**Try it:** Scan the records below for the string "computer" and return every line where it appears.

**Records shown:**
● ● ● ● ●

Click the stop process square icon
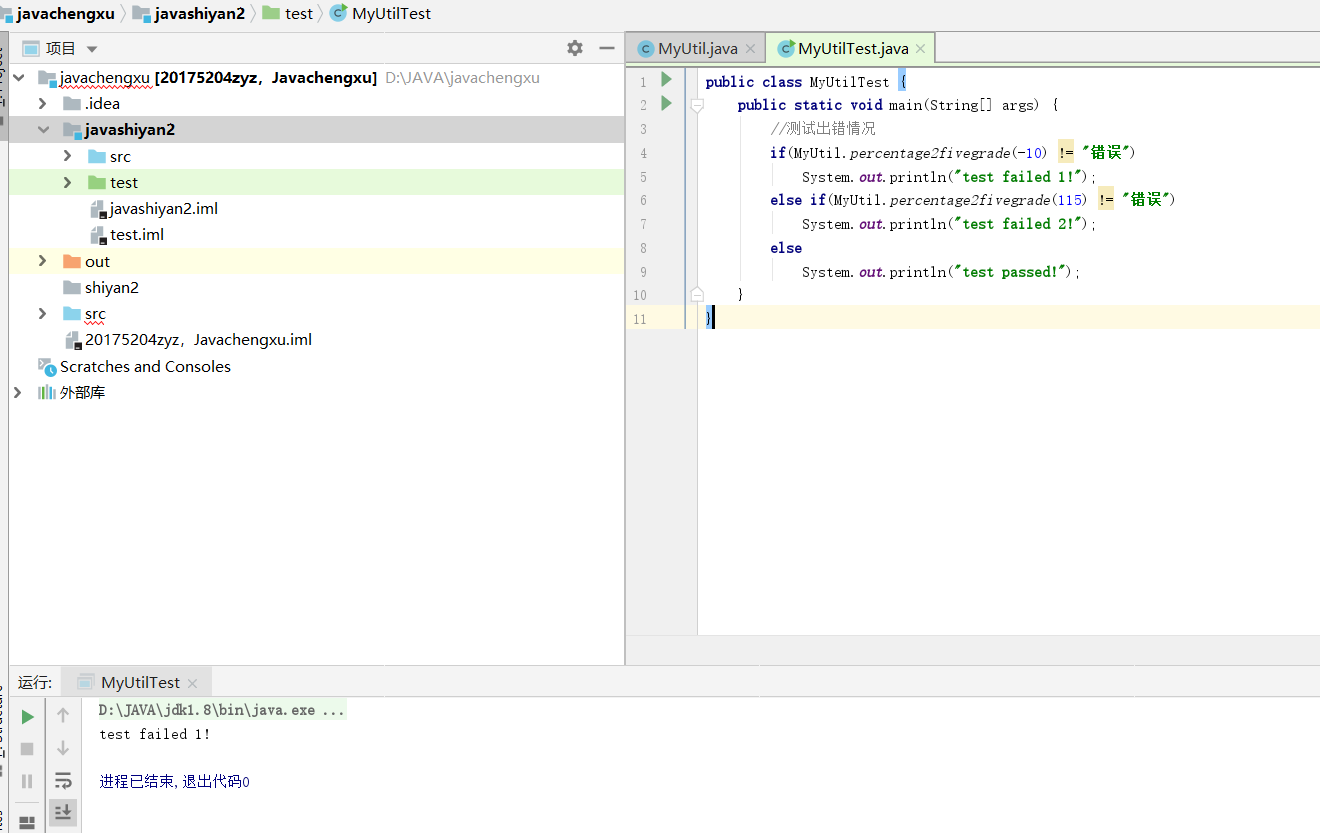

● ● ● ● ●

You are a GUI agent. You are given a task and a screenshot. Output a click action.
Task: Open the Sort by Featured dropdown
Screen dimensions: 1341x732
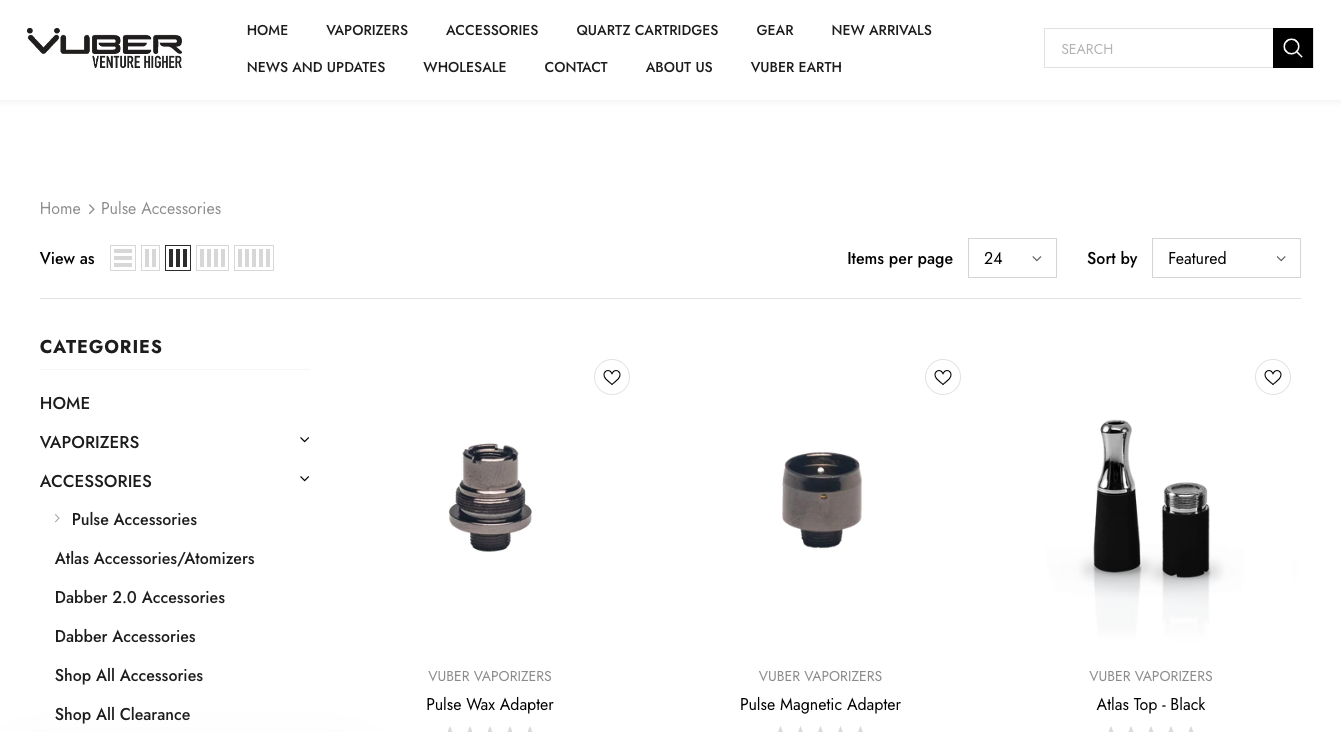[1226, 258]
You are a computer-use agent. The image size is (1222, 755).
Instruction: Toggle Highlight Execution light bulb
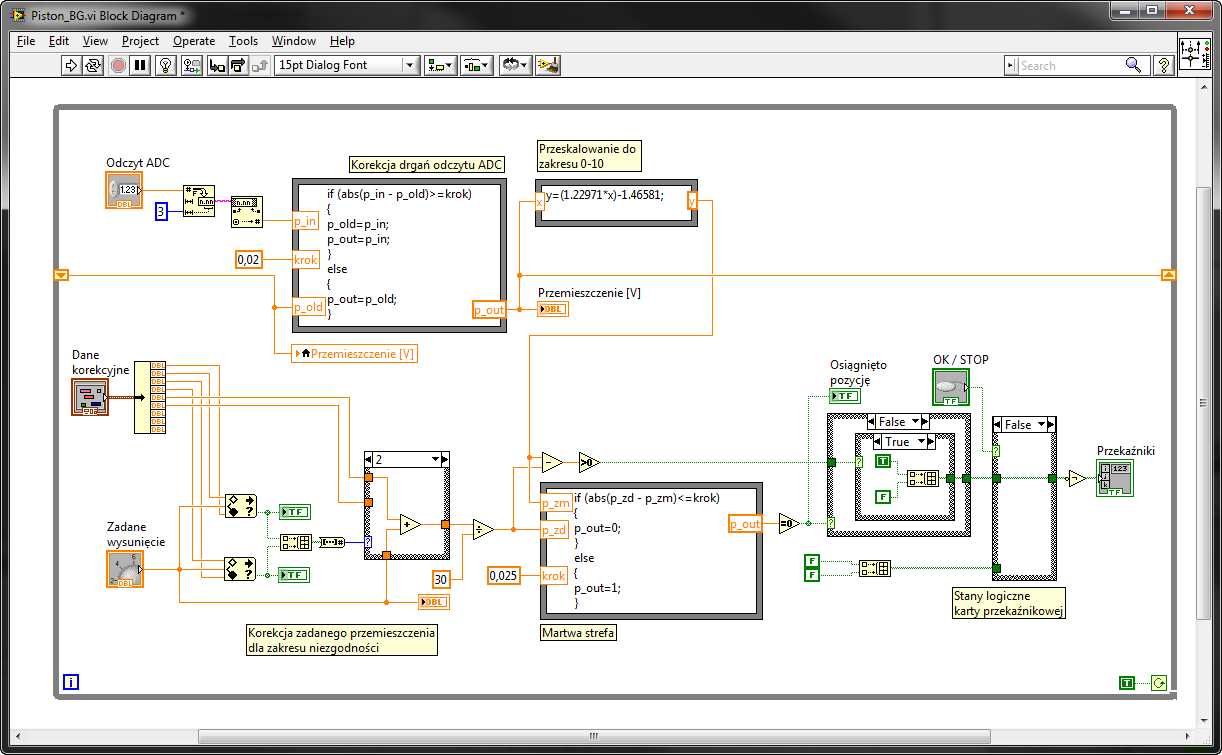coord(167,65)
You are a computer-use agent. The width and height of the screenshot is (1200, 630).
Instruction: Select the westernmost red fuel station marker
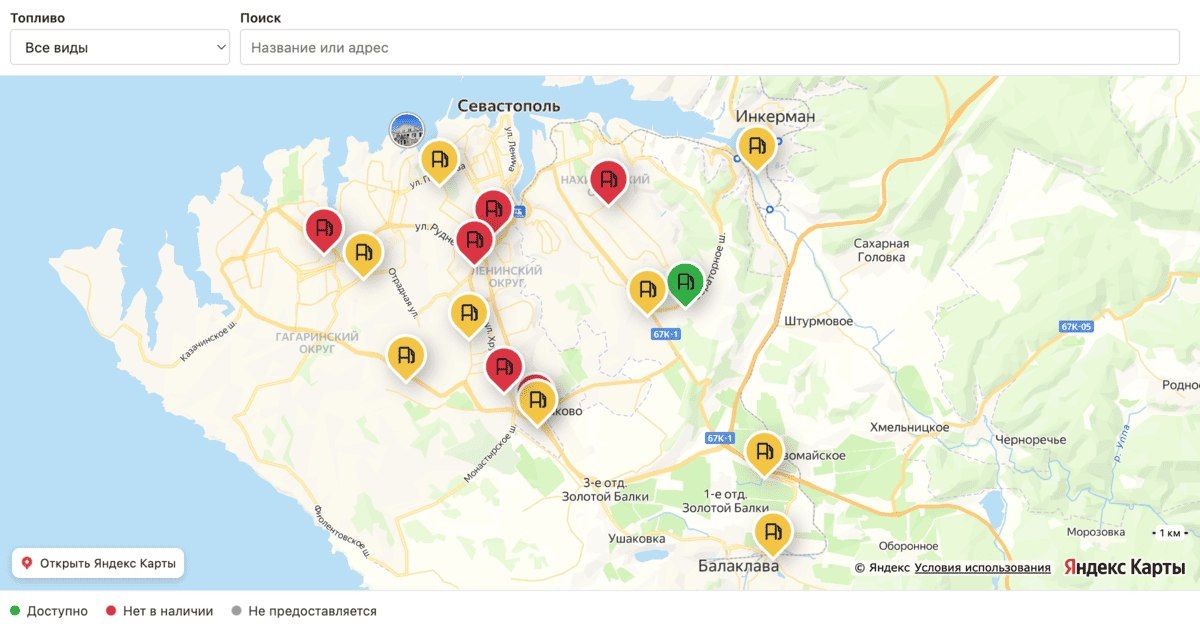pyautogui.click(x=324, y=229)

● ● ● ● ●

**Worked solution:**
You are a computer-use agent. The image size is (1222, 755).
You are a computer-use agent. The width and height of the screenshot is (1200, 630).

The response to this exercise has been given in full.